I'm running a project on survey data where I have a bunch of very similar operationalizations of my DV (four different indices of my DV). Let's call it support for X behavior. All of them are normalized via min max normalization (if that's relevant). Because I only have so much space in a paper, I've been told it may be best combine all of the items into a composite mean index (and report analyses for each individual index in the appendix). How do I justify this?

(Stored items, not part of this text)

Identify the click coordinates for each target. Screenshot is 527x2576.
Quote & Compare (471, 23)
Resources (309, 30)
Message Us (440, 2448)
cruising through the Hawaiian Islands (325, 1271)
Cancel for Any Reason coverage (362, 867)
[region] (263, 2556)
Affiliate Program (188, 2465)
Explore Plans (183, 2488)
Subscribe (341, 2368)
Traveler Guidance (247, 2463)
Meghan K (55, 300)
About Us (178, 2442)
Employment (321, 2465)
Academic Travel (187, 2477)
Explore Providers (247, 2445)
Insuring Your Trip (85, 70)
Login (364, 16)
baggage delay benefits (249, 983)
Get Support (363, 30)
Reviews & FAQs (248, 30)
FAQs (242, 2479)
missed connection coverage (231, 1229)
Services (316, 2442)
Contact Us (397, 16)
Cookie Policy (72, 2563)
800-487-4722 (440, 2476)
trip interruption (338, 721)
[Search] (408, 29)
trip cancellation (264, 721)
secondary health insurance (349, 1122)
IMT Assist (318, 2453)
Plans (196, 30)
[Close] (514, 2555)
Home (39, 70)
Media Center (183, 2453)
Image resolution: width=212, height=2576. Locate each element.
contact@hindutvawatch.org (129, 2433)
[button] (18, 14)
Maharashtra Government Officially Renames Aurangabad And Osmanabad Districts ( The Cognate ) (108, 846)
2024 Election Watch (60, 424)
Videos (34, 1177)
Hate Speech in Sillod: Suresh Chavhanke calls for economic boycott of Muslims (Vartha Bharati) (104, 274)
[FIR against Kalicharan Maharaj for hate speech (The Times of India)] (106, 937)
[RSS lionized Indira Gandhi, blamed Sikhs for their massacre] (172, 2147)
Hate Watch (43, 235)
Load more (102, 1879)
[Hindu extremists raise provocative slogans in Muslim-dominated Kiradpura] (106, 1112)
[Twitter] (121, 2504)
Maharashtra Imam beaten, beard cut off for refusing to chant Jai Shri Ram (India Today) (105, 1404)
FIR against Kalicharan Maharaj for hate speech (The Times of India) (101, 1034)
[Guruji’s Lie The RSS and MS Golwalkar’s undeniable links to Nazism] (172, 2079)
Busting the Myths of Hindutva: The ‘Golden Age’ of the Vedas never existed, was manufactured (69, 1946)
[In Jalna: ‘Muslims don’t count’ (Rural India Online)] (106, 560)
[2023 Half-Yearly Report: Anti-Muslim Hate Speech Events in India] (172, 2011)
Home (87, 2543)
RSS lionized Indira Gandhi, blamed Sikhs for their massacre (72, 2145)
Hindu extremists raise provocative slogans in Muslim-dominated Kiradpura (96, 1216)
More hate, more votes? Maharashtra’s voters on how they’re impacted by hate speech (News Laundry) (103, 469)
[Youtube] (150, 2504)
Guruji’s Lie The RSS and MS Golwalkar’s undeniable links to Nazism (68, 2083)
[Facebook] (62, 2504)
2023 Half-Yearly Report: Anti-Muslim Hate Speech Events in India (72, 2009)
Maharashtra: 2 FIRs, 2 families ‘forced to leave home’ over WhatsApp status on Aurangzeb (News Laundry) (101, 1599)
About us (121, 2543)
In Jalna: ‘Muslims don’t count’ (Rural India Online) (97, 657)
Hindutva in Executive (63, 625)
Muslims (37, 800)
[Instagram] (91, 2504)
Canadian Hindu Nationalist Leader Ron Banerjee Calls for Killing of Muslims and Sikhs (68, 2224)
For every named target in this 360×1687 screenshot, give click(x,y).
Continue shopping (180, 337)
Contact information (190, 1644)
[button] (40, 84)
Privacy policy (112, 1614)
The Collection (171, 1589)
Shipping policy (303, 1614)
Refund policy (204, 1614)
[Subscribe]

The alpha for the composite is very high (0.93). The average interitem correlation is about .60 (ranges from about .40 to about .85). I've ran a one factor CFA and it wasn't supported. So, I've ran PCA test. The scree plot definitely suggests one dominant factor (elbow method) and it's about 60% PVE. Then, I went to an EFA test (using various extraction methods that don't assume normality because the data has an overall left skew). Across all models I've ran, the unrotated factor analysis suggsest one factor (with about 80% PVE). But when I ran it rotated (promax and varimax), the PVE splits across three factors and then items load differently across those factors. I've read that rotation makes it more interpetable and it's up to the researcher, but I'm not sure what's the most appropriate. I've reported the main analyses across the individual items. Should I just go with PCA? Or the unrotated test? What's justfiable?
This other stack overflow answer page suggests that reporting an unrotated EFA is fine. I'm looking at the g-factor, I guess. But how would that be justifiable and should it be reported? I'd like to be transparent.
TL;DR: Wanting to justify a composite scale of different operationalizations of a DV. PCA and unrotated EFAs support one factor, rotated EFA does not. What's the best course of action?